2010年リリースのアルバム「BAND ON THE RUN」から「アーカイヴ・コレクション」を開始したポール・マッカートニーは、2011年にはアルバム「McCARTNEY 」とアルバム「McCARTNEY U」を、2012年にはアルバム「RAM」を、2013年にはライヴ・アルバム「WINGS OVER AMERICA」を、2014年にはアルバム「VENUS AND MARS」とアルバム「WINGS AT THE SPEED OF SOUND」を、2015年にはアルバム「TUG OF WAR」とアルバム「PIPES OF PEACE」を、それぞれMPL/ヒア・ミュージック/コンコードから、とんとん拍子でリリースしてゆきます。ところが、ヒア・ミュージック/コンコードからキャピトルへ戻ってからは、2017年にアルバム「FLOWERS IN THE DIRT」を、2018年にアルバム「WINGS WILD LIFE」とアルバム「RED ROSE SPEEDWAY」と「WINGS 1971-1973」を、2020年にアルバム「FLAMING PIE」ときて、其の後は2024年2月現在に、まだリリースされていません。
2017年からは、本隊であるビートルズのアルバム「SGT. PEPPER’S LONELY HEARTS CLUB BAND」を皮切りに50周年記念盤がリリースされていて、毎回、豪華本の序文をポールが担当しているだけではなく、色々と関わっていると思われますので、キャピトルに戻ったタイミングとも合っていて、また「ビートルズで盛り上がっている時に、ポールの旧作も新作もいらないんだよ」などと云われているのかもしれません。其の辺が呑気にソロ・アルバムやライヴ盤を出せているリンゴ・スターとは違います。何せ「ビートルズの音楽」とは、即ち「ポール・マッカートニーの音楽」だからです。ソレはライヴで披露出来るビートルズ・ナンバーの数でも示されていて、ポールは88曲で、リンゴは12曲なのです。そんなポールなので、近年にはオリジナル・ロック・アルバムのリリースにも間隔が空く様になりました。
さて、2011年10月3日(英国・MPL/デッカ)・10月4日(米国・MPL/ヒア・ミュージック/コンコード/Telarc)に、ポール・マッカートニーはクラシック・バレエ曲集「PAUL McCARTNEY'S OCEAN'S KINGDOM」をリリースしました。これまでポールは、1991年リリースの「PAUL McCARTNEY'S LIVERPOOL ORATORIO」、1997年リリースのアルバム「PAUL McCARTNEY'S STANDING STONE」、1999年リリースのアルバム「WORKING CLASSICAL」、2006年リリースのアルバム「ECCE COR MEUM」のクラシック・アルバムがあって、5年ぶり5作目となりました。ニューヨーク・シティ・バレエ団に依頼されてポールが書き下ろした四楽章の作品で、ジョン・フレイザーのプロデュースで、ポールとジョン・ウィルソンが編曲して、ジョン・ウィルソンの指揮でロンドン・クラシカル・オーケストラが演奏しています。
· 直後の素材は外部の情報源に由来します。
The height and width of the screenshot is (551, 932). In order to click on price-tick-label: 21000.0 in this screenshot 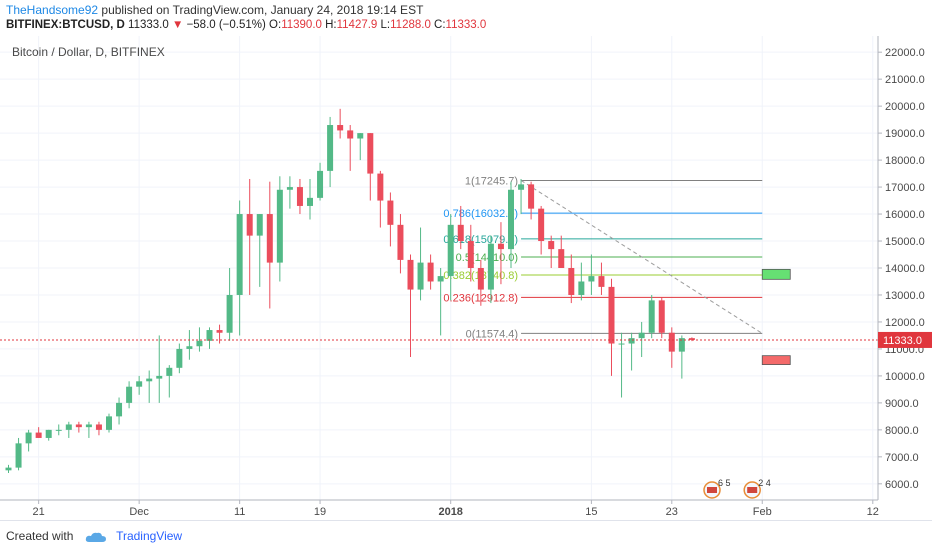, I will do `click(905, 80)`.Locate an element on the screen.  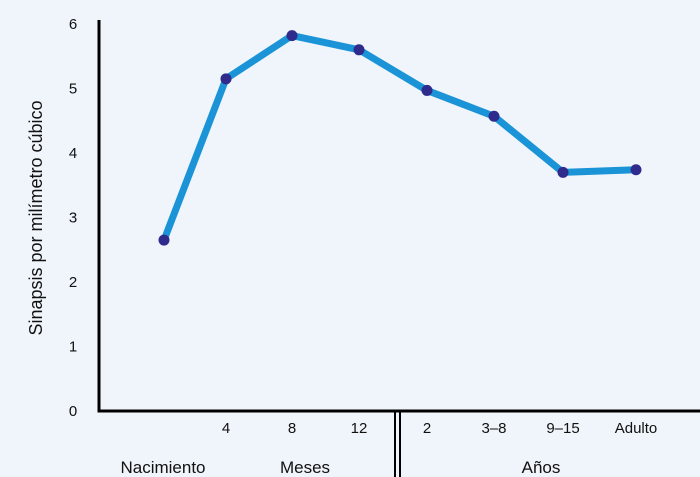
y-tick-label: 6 is located at coordinates (73, 24).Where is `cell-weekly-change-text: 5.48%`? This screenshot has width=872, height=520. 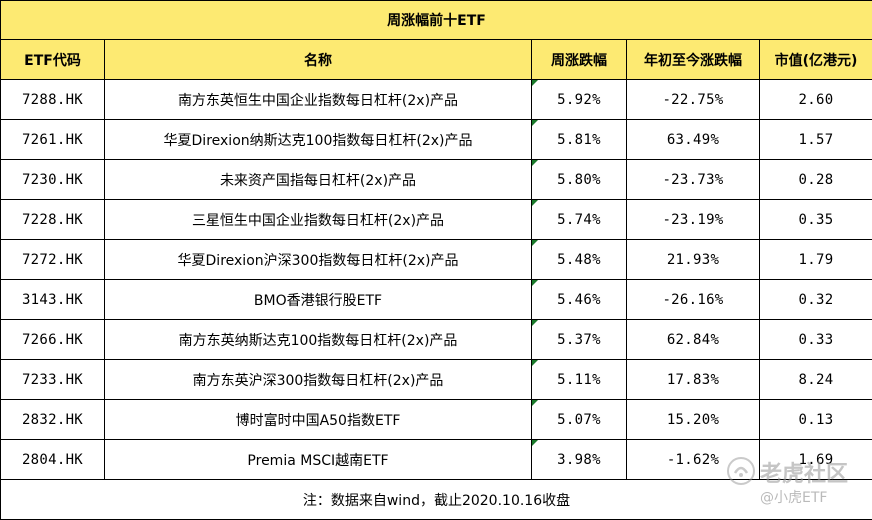 cell-weekly-change-text: 5.48% is located at coordinates (579, 260).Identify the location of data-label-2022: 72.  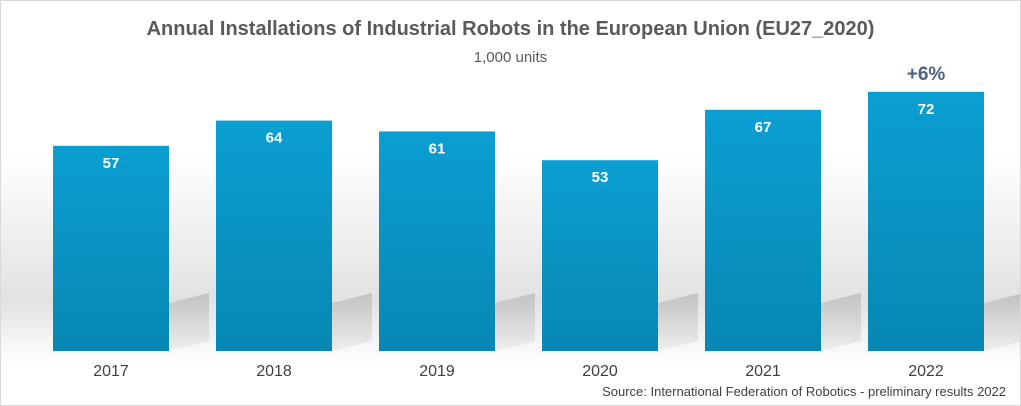
(926, 110).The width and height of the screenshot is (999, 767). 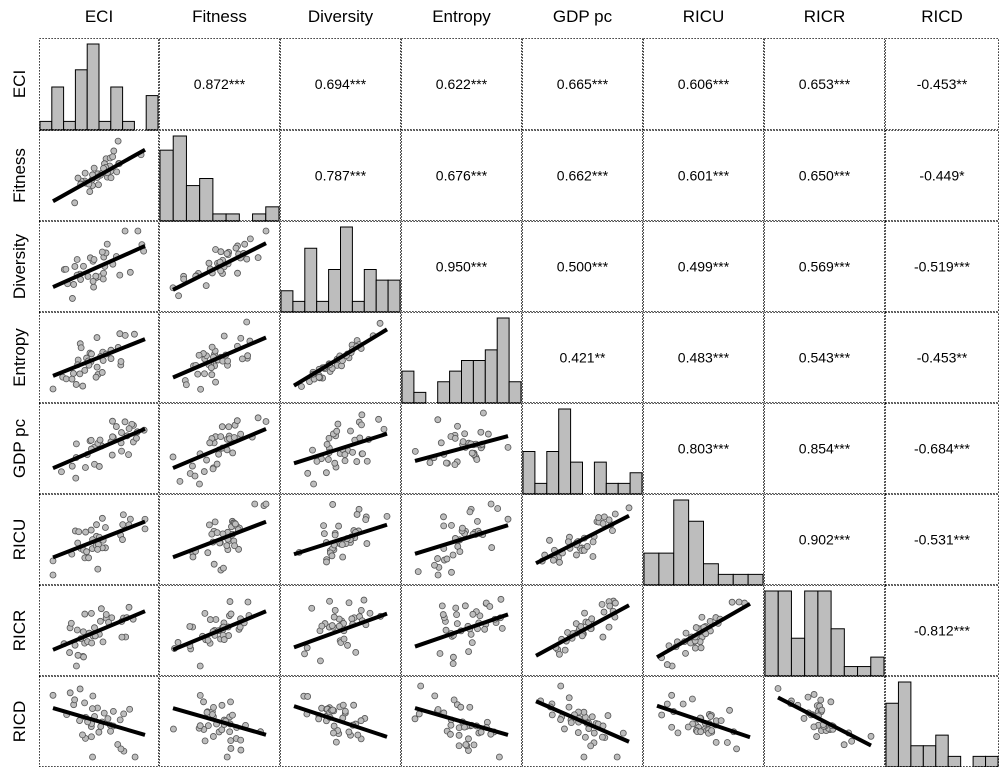 I want to click on column-label-diversity: Diversity, so click(x=341, y=16).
内容は、1「MOVEMENT 1 OCEAN'S KINGDOM」、2「MOVEMENT 2 HALL OF DANCE」、3「MOVEMENT 3 IMPRISONMENT」、4「MOVEMENT 4 MOONRISE」の、四楽章で56分33秒です。ポールのクラシック・アルバムで最も聴き易いのは「WORKING CLASSICAL」ですが、ソレはリンダ・マッカートニーに捧げた既発曲をクラシックに編曲した楽曲が中心だったので、新作としては此の「PAUL McCARTNEY'S OCEAN'S KINGDOM」が最も親しみ易いアルバムです。ポールも5作目と云う事でクラシック作品の作曲にも慣れてきた様子ですし、ポールらしいメロディが含まれる楽曲で、サー・ジョージ・マーティンからの影響も随所に伺える作品となっております。それにしても、シルク・ドゥ・ソレイユの「LOVE」と云い、此のバレエ用の「PAUL McCARTNEY'S OCEAN'S KINGDOM」と云い、本編である公演の模様ではなく音楽だけがリリースされているのは、些か困ったちゃんなのです。ヒア・ミュージック/コンコードとしても、2007年リリースのアルバム「MEMORY ALMOST FULL」以来4年ぶりのスタジオ・アルバムがクラシック作品では、困惑したんじゃないでしょうか。